EXERCISE BRIEF
Could you turn the rows below into a JSON list of strings, one string per line, skipping blank lines and leaving the pictures out?

Dataset items
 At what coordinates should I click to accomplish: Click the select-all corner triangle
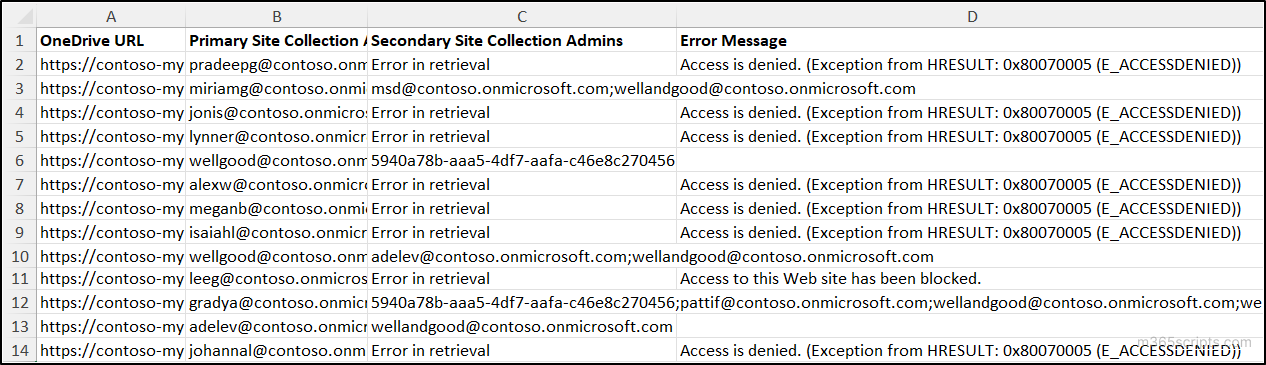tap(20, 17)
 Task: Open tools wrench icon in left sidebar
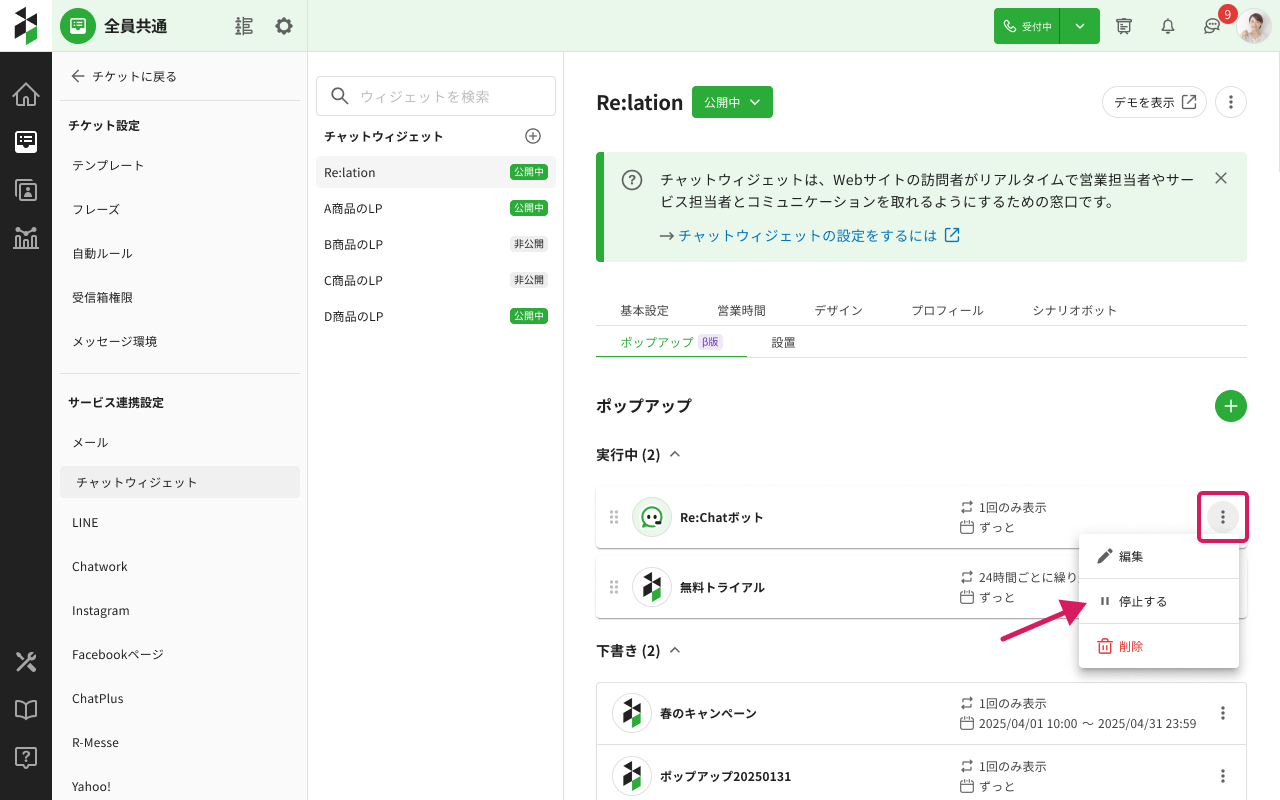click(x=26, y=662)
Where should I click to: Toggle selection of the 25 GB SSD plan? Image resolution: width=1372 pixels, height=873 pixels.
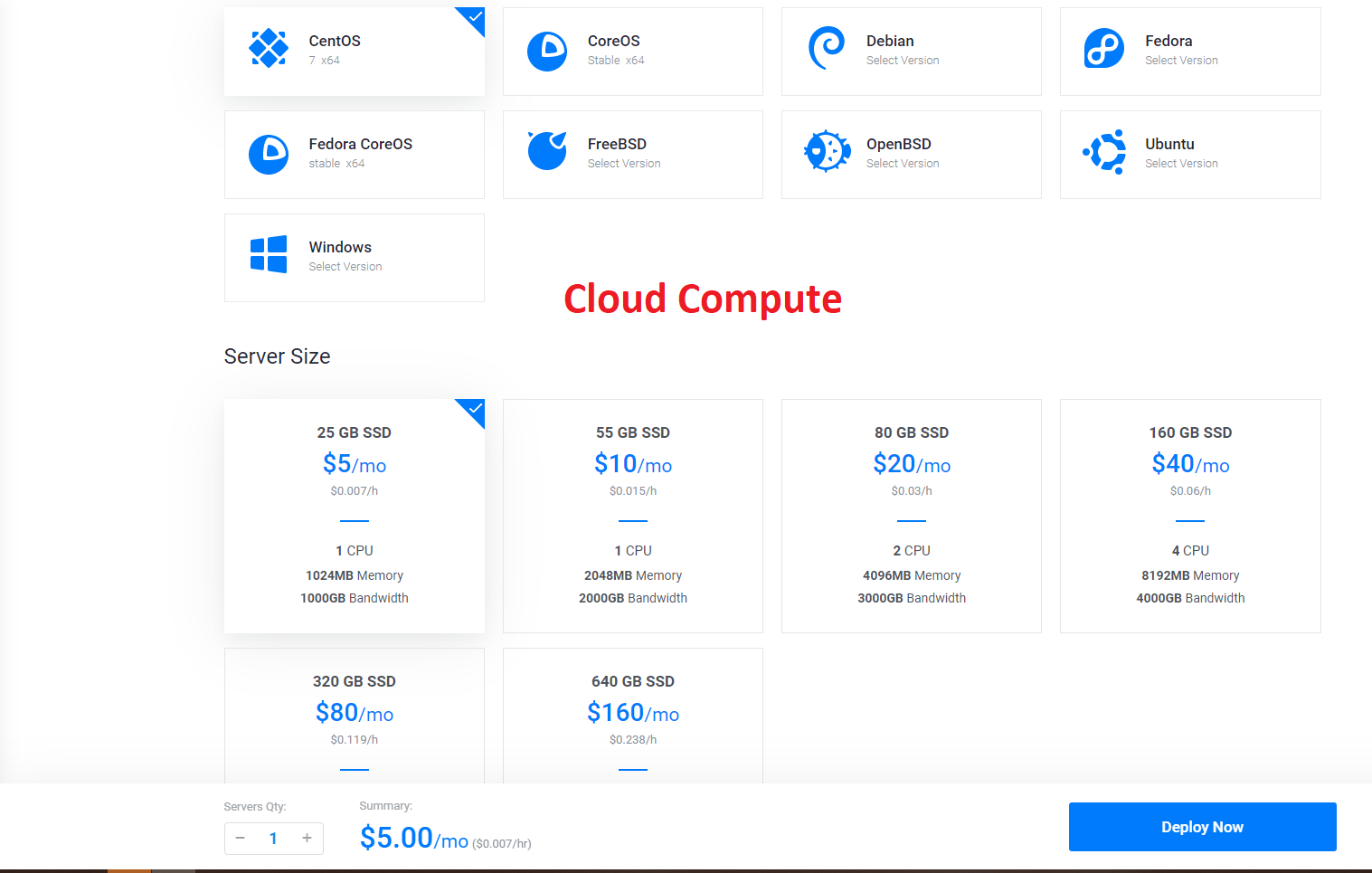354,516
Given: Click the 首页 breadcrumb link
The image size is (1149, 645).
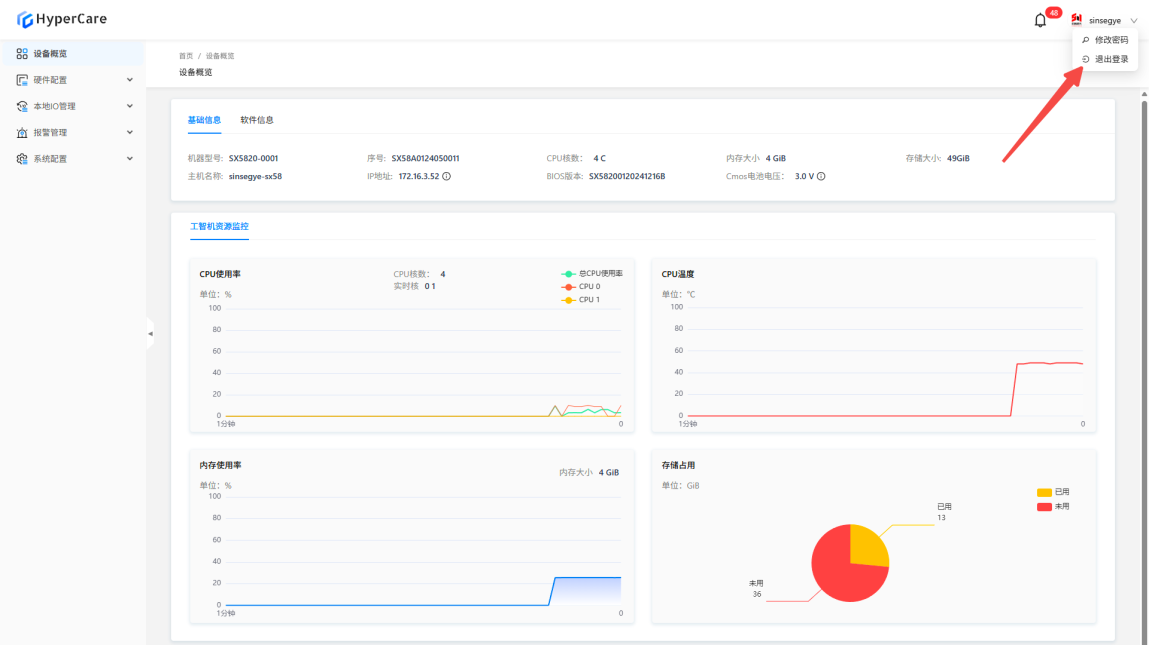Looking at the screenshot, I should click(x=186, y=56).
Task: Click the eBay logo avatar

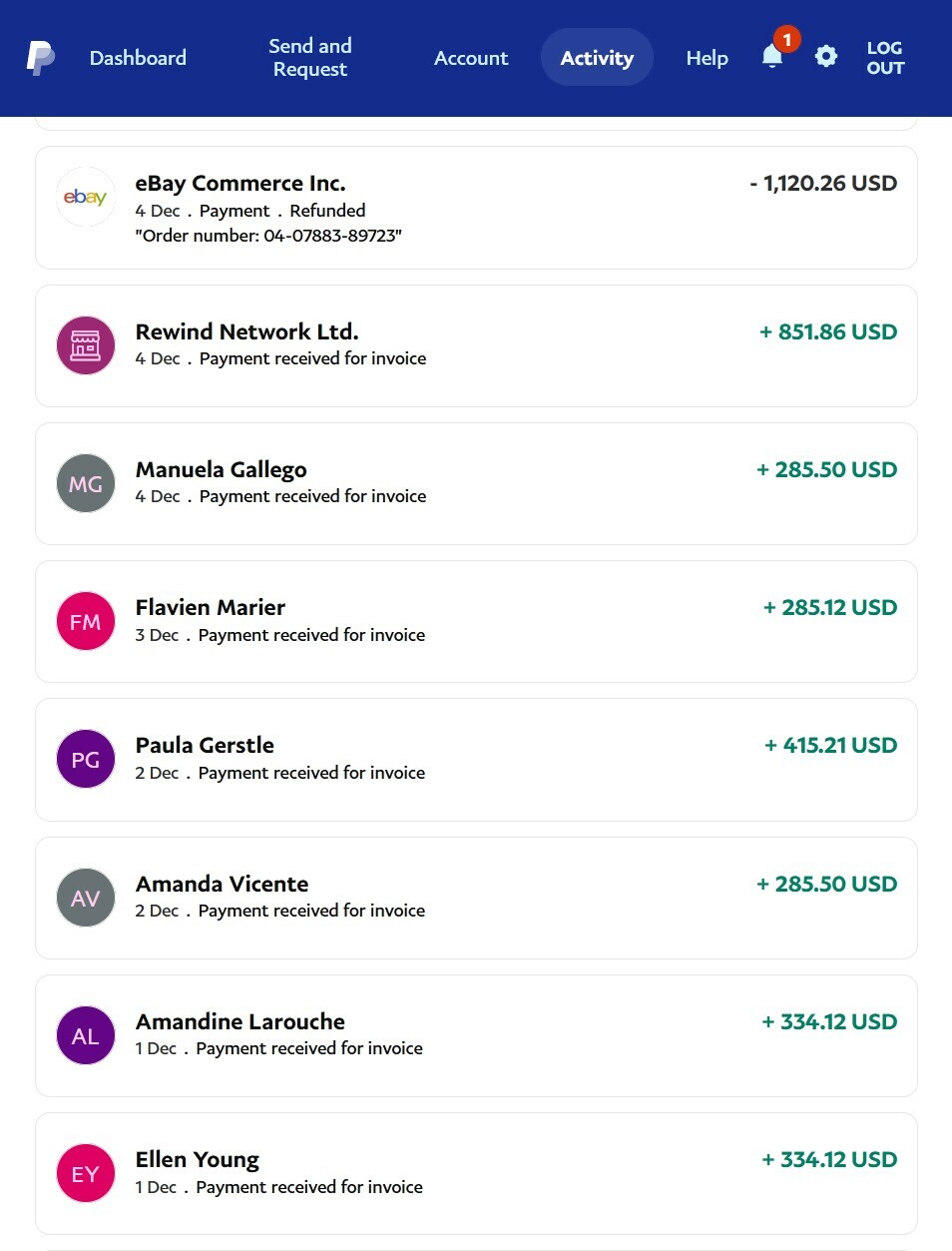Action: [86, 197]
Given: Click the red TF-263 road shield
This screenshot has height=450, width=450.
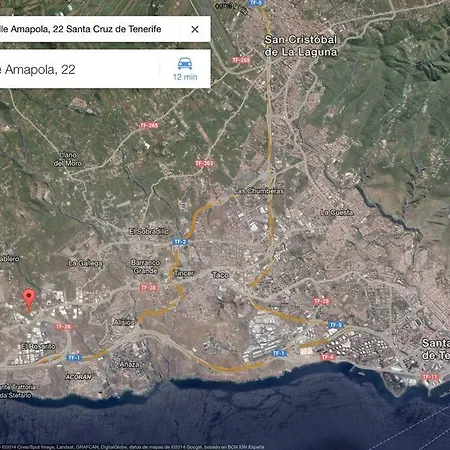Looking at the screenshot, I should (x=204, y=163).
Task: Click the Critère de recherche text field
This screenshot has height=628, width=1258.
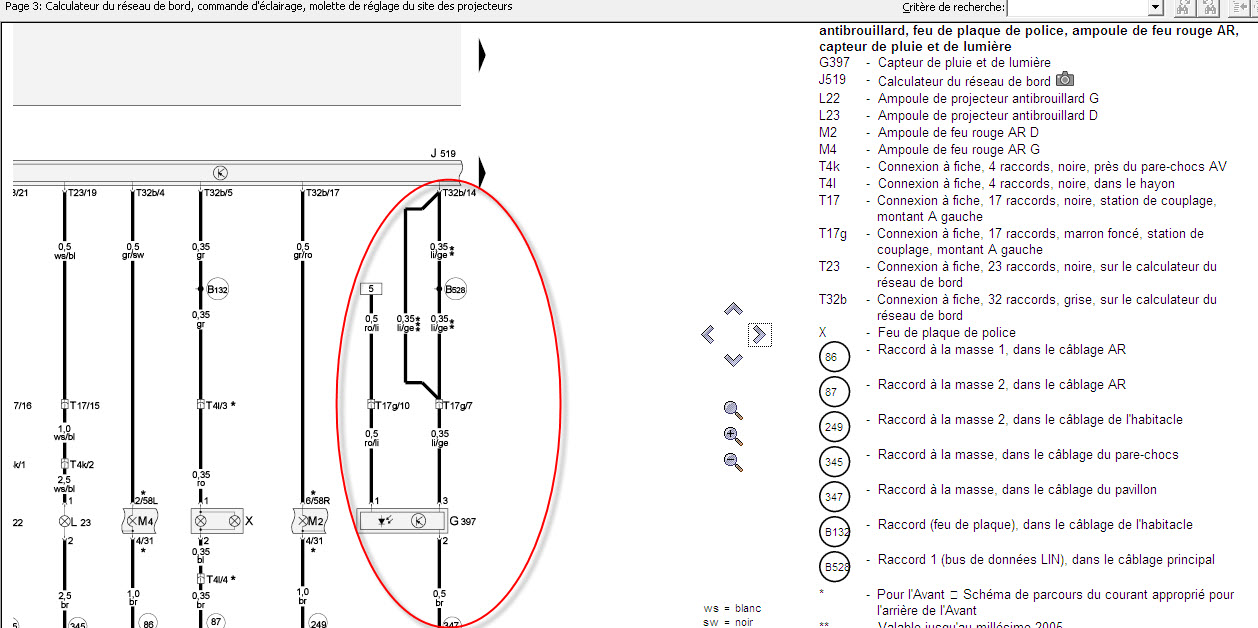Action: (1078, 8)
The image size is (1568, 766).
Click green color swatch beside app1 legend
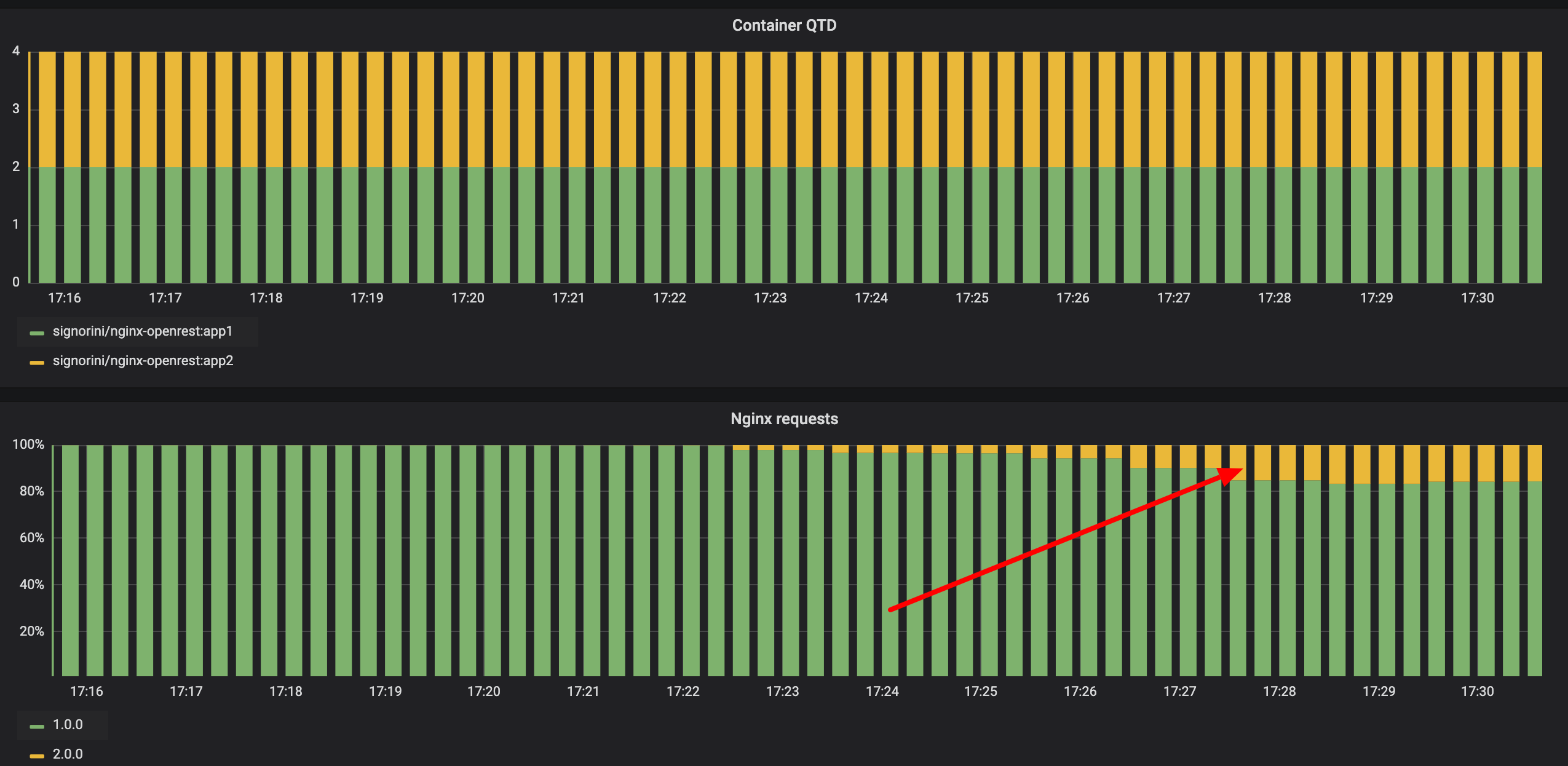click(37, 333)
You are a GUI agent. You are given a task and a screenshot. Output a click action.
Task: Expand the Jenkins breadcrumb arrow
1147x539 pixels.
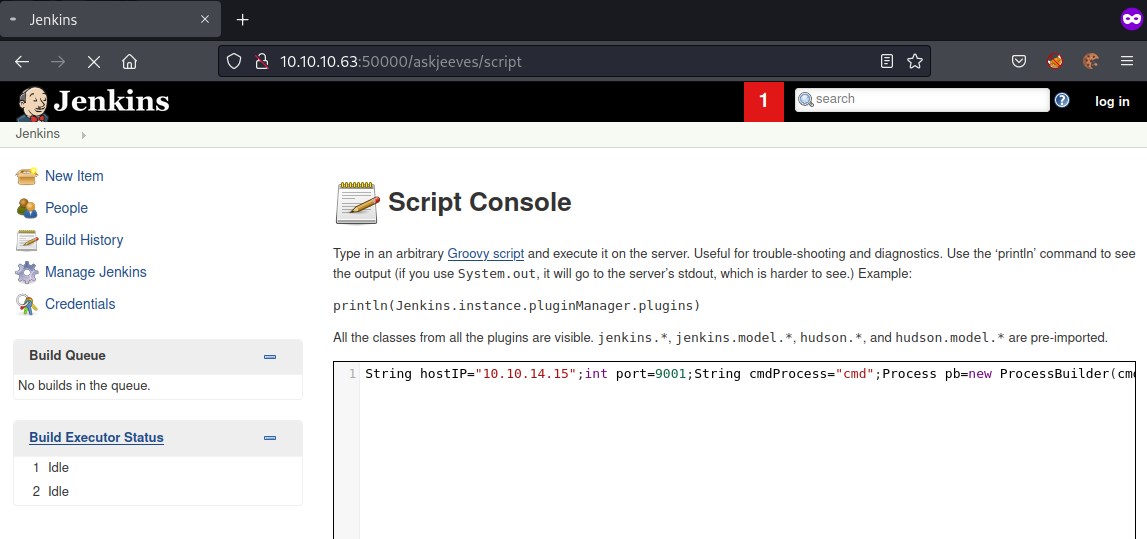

TASK SOLUTION
[
  " At what coordinates should I click to accomplish: Click the select-all corner triangle",
  "tap(20, 17)",
  " Task: Open tools wrench icon in left sidebar",
  "click(x=26, y=662)",
  "Where should I click to: Toggle selection of the 25 GB SSD plan? Image resolution: width=1372 pixels, height=873 pixels.",
  "354,516",
  "Given: Click the 首页 breadcrumb link",
  "The image size is (1149, 645).",
  "Looking at the screenshot, I should click(x=186, y=56).",
  "Task: Click the eBay logo avatar",
  "Action: [86, 197]",
  "Given: Click the red TF-263 road shield",
  "This screenshot has height=450, width=450.",
  "Looking at the screenshot, I should (x=204, y=163).",
  "Task: Click the Critère de recherche text field",
  "This screenshot has height=628, width=1258.",
  "Action: (1078, 8)",
  "The image size is (1568, 766).",
  "Click green color swatch beside app1 legend",
  "click(37, 333)",
  "You are a GUI agent. You are given a task and a screenshot. Output a click action.",
  "Task: Expand the Jenkins breadcrumb arrow",
  "1147x539 pixels."
]